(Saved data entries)
= Beginning of Section =
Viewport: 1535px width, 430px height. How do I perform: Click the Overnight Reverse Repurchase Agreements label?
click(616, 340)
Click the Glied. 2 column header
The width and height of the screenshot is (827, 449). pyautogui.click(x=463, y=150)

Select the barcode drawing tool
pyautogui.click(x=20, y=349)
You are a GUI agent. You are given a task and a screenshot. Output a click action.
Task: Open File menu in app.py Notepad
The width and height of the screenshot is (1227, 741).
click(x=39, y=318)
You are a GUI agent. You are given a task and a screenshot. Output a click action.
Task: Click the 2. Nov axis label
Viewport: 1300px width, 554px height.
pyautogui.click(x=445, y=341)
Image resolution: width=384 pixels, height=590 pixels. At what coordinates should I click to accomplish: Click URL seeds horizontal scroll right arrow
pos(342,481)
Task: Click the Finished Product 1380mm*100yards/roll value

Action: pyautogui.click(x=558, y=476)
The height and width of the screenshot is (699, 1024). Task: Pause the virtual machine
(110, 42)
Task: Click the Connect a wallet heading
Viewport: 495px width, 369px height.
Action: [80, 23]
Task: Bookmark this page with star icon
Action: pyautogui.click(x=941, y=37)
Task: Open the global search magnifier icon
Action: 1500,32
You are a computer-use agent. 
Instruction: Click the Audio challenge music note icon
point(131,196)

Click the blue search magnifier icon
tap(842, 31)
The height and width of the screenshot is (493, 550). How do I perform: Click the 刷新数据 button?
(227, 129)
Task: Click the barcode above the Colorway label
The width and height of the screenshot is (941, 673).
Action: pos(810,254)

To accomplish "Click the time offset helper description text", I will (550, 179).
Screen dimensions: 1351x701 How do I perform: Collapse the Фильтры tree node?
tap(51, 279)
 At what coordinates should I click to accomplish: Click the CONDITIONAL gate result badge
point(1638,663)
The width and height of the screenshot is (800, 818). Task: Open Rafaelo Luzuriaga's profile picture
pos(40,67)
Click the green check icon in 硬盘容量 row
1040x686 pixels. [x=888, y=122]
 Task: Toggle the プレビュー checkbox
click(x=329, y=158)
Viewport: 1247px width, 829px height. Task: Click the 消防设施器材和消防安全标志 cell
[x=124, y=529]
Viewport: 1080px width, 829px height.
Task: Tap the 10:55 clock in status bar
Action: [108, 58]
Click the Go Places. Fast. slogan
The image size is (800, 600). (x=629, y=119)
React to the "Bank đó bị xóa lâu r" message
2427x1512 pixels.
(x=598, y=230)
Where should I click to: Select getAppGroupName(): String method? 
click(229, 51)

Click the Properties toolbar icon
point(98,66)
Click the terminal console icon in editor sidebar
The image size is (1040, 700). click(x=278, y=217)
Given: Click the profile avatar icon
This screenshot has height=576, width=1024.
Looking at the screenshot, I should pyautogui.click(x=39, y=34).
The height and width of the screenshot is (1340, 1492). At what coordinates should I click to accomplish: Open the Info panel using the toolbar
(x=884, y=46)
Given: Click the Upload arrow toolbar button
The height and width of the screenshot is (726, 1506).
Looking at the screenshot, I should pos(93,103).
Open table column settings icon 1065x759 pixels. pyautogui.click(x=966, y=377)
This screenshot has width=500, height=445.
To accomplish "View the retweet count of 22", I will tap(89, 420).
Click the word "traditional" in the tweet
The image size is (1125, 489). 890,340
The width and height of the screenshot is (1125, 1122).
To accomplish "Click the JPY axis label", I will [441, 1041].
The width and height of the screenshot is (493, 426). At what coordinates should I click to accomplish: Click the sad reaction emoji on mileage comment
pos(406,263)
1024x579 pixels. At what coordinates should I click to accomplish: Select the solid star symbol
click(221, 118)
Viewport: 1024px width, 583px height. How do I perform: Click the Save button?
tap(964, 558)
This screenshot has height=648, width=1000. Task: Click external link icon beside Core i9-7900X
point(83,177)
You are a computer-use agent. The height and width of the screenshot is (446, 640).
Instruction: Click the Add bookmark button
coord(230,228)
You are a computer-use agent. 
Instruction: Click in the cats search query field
= End of Section =
*Instructions to follow*:
Identify the lines in the entries above that contain "will", then copy them out.

*Finished exercise*:
To accomplish "Click the time offset helper description text", I will (550, 179).
To accomplish "View the retweet count of 22", I will tap(89, 420).
To accomplish "Click the JPY axis label", I will [441, 1041].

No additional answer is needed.